» **Task prompt**: Answer with a single number: how many lines in the listing below include "computer"?

» **Extracted entries**:
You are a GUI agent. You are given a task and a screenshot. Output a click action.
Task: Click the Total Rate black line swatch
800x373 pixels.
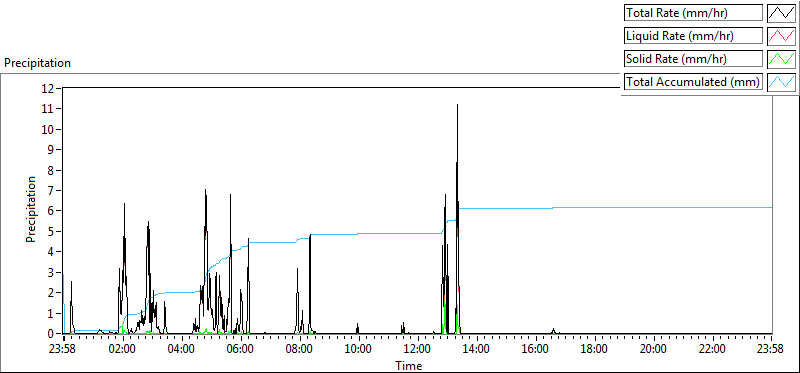coord(781,13)
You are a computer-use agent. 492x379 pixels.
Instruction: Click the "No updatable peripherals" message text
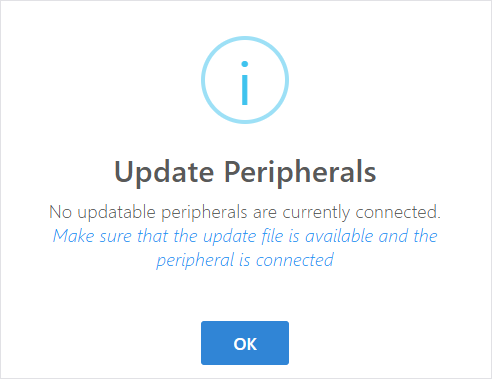(245, 212)
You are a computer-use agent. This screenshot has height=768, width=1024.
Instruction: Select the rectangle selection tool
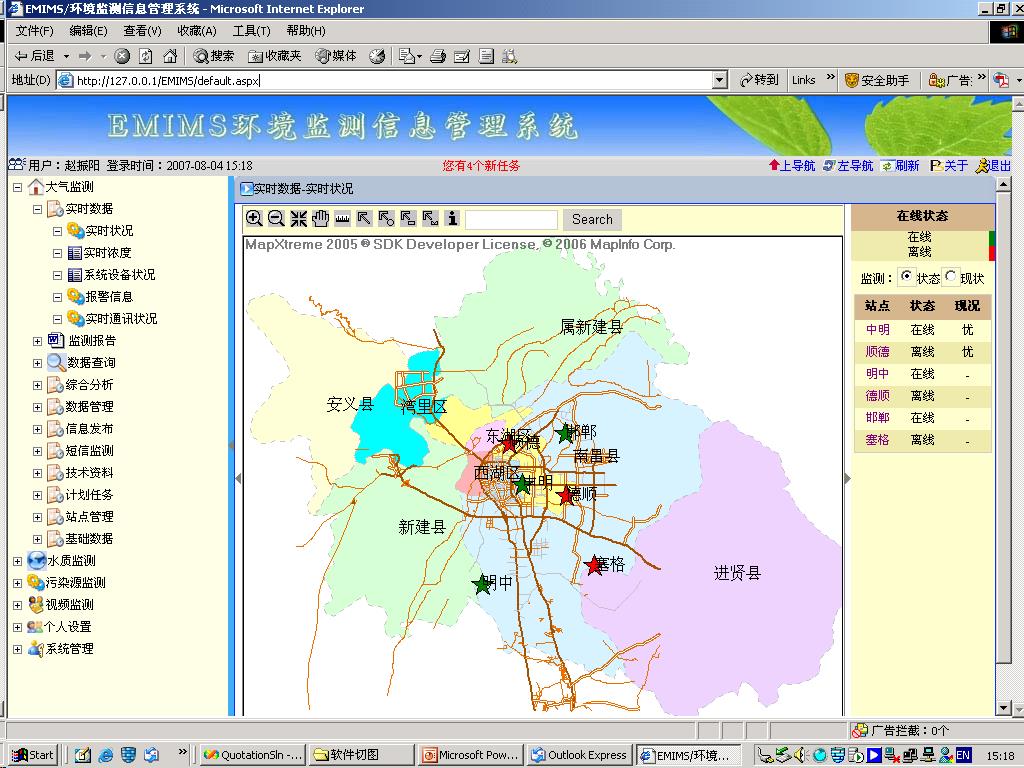point(408,219)
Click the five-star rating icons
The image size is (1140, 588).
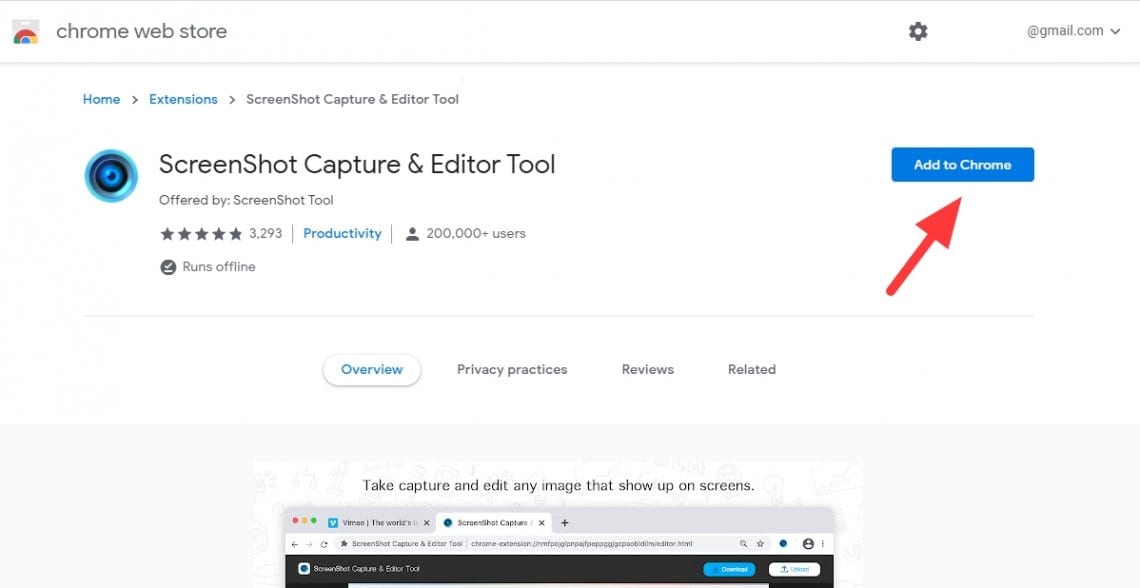(201, 234)
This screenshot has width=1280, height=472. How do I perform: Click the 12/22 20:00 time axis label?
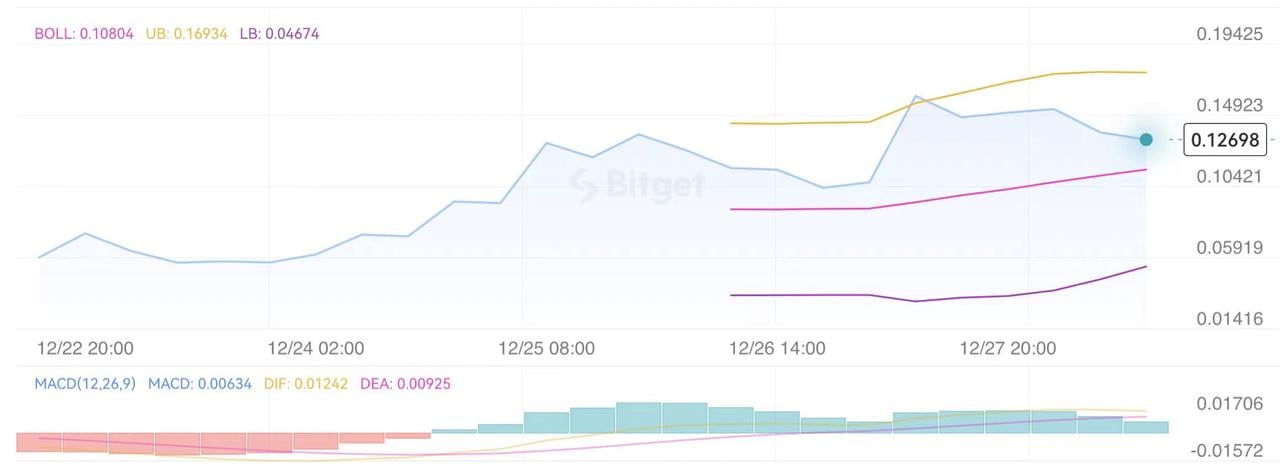click(x=85, y=349)
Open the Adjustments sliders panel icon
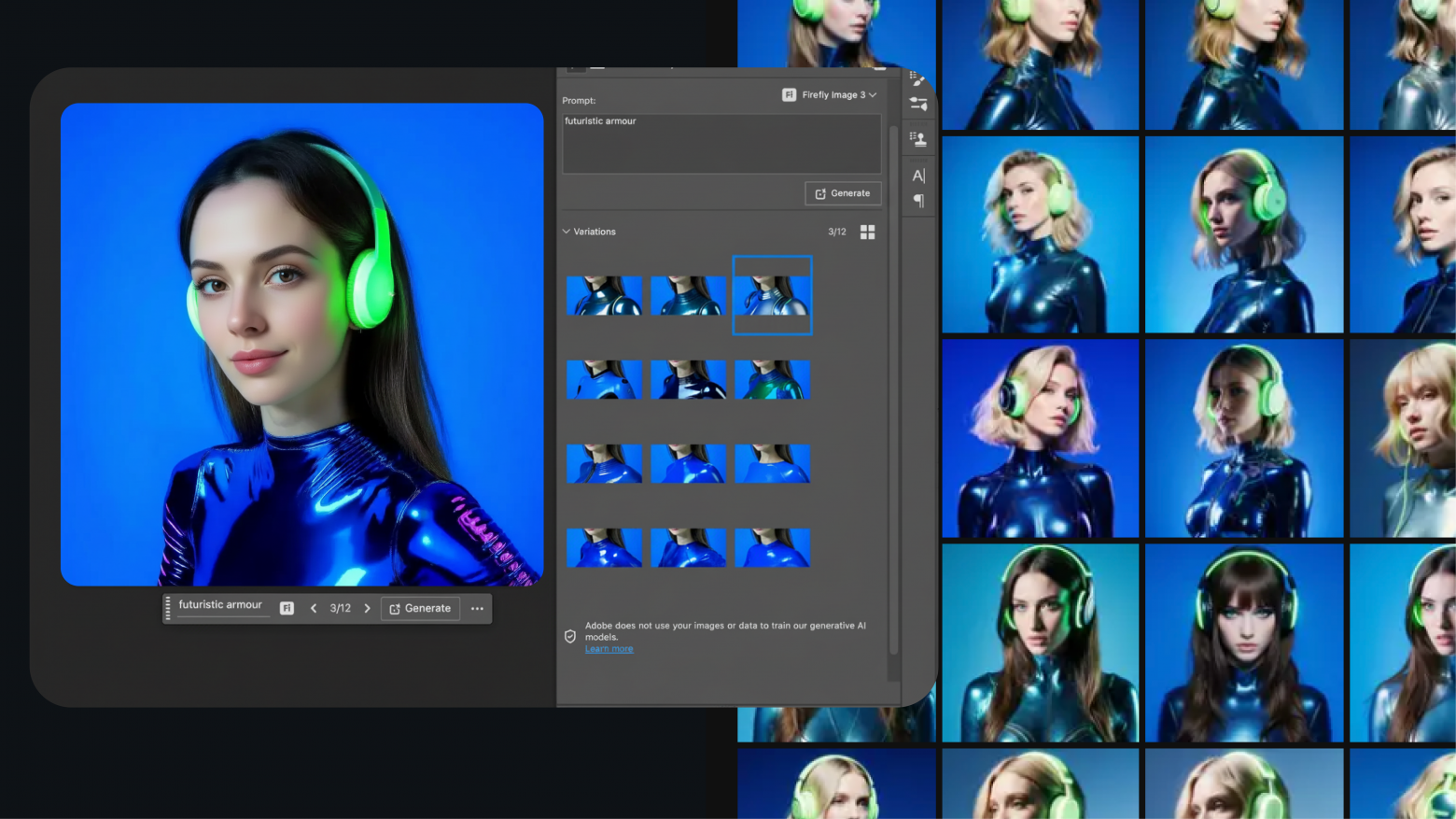Image resolution: width=1456 pixels, height=819 pixels. [x=918, y=105]

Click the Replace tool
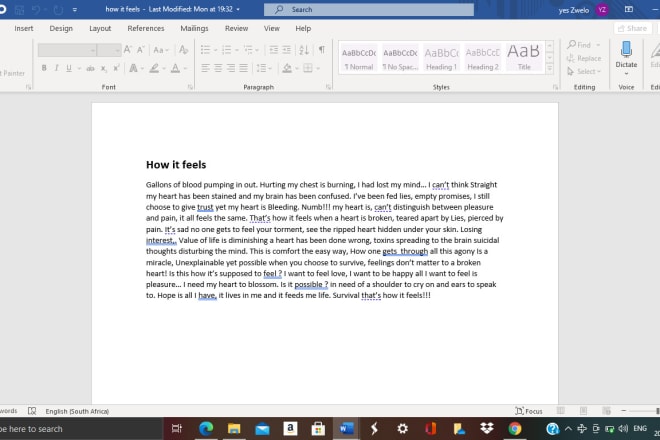(x=583, y=58)
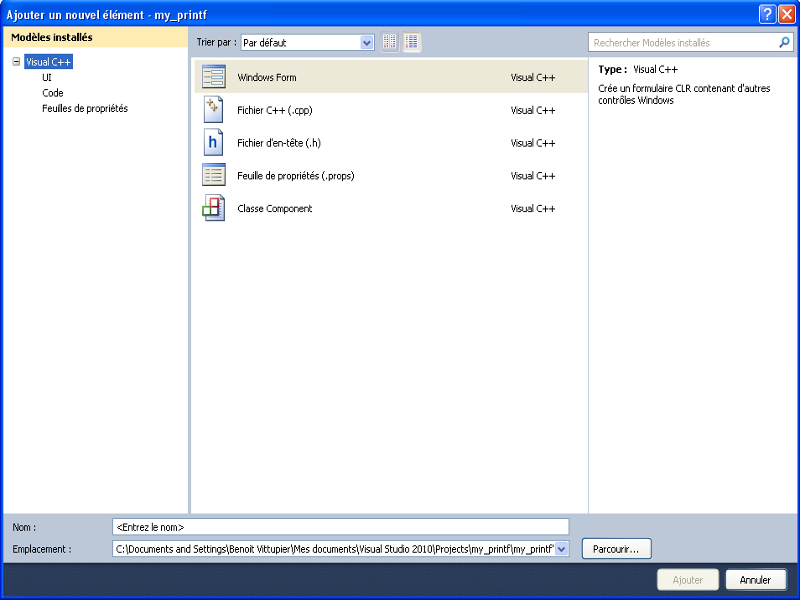Select the Code category in tree
The height and width of the screenshot is (600, 800).
pyautogui.click(x=53, y=93)
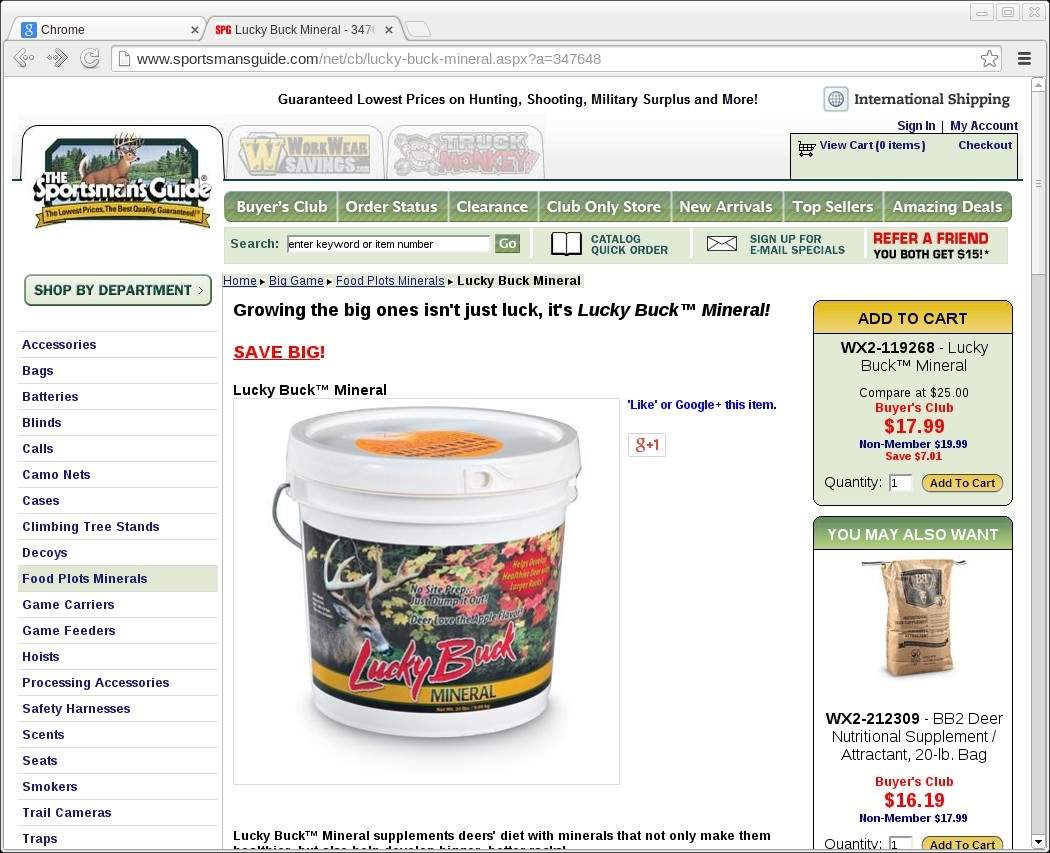Image resolution: width=1050 pixels, height=853 pixels.
Task: Open the Clearance navigation tab
Action: coord(492,207)
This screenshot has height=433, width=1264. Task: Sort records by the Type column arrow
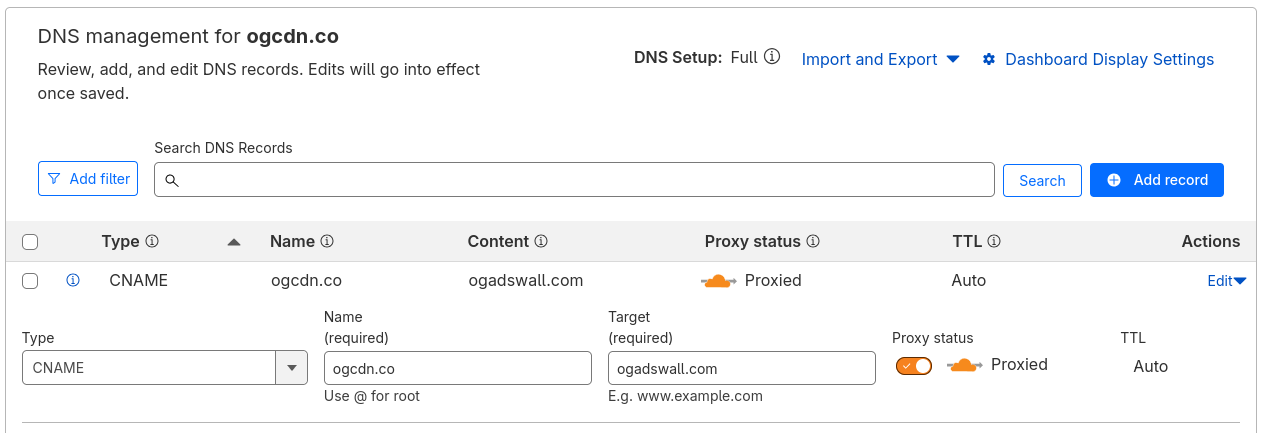234,242
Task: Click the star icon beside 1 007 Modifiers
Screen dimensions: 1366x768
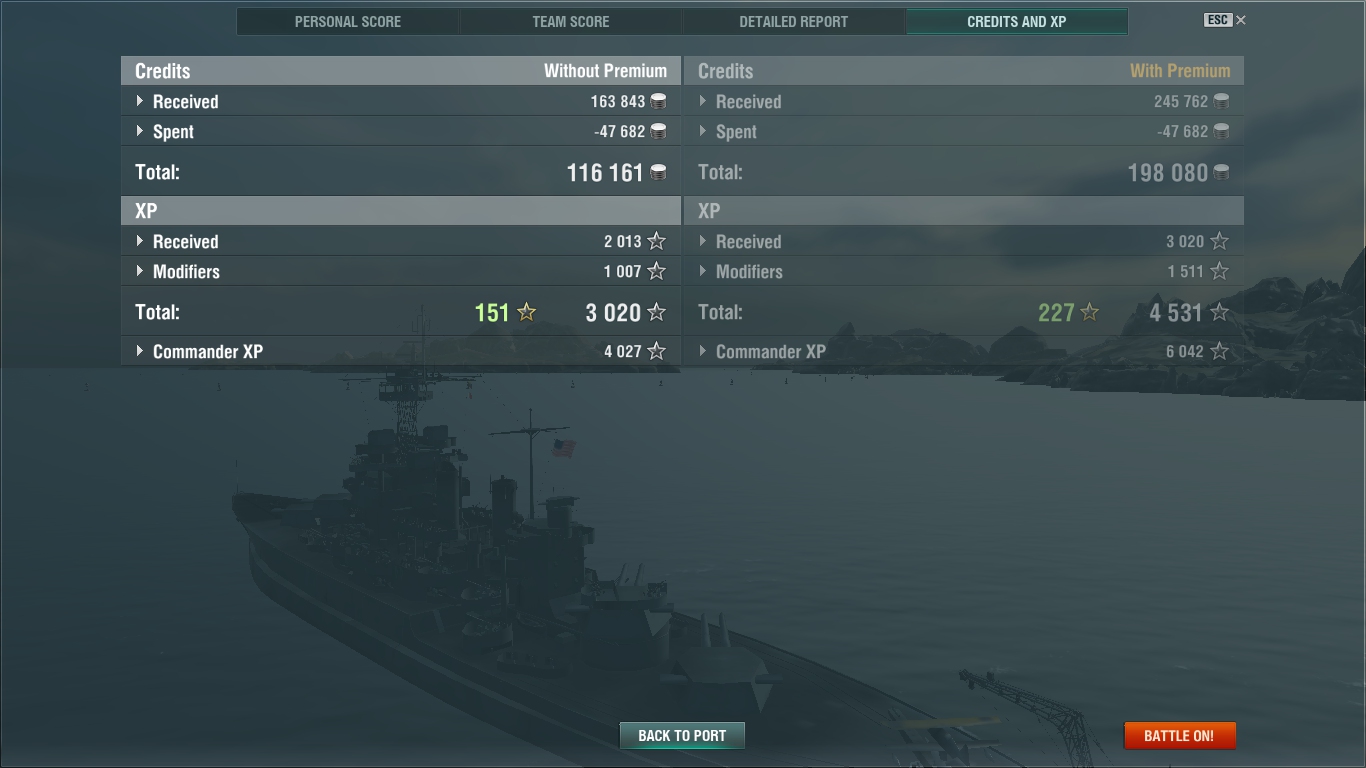Action: (x=656, y=271)
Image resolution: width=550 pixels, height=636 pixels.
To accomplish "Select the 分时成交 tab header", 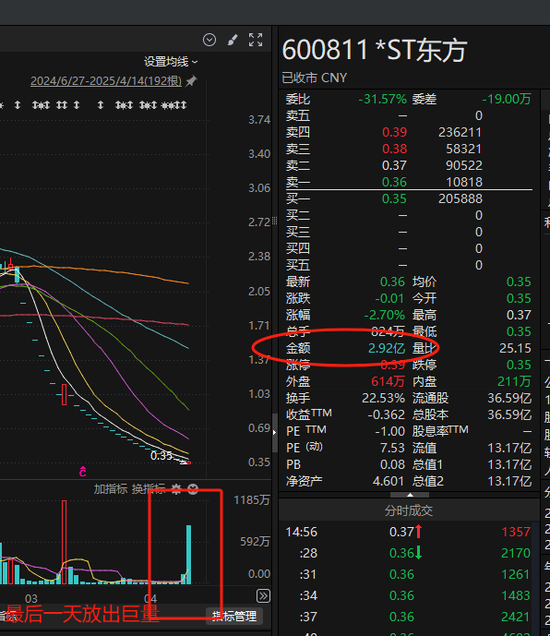I will coord(409,511).
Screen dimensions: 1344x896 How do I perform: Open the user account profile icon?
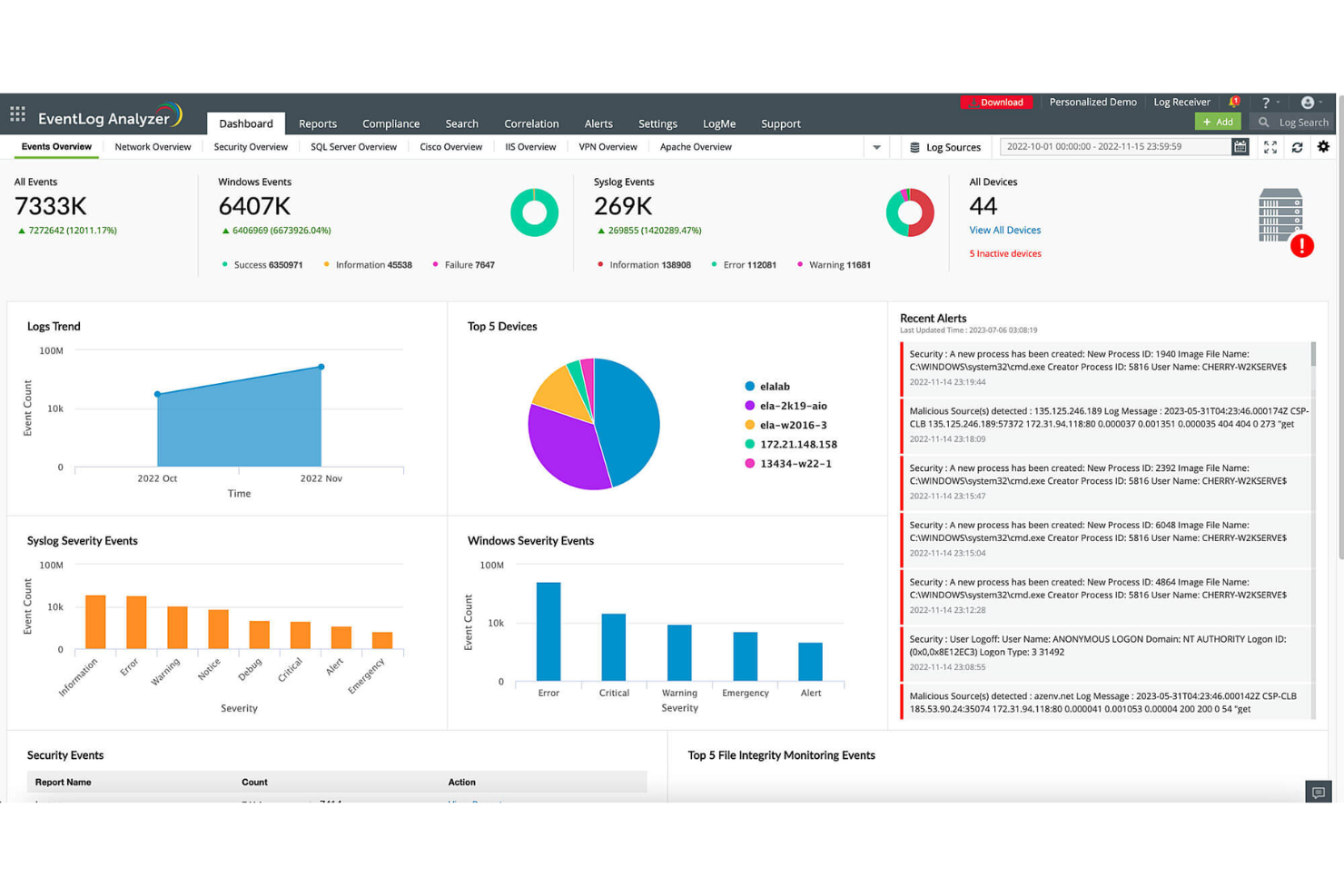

» **Solution for this task**: 2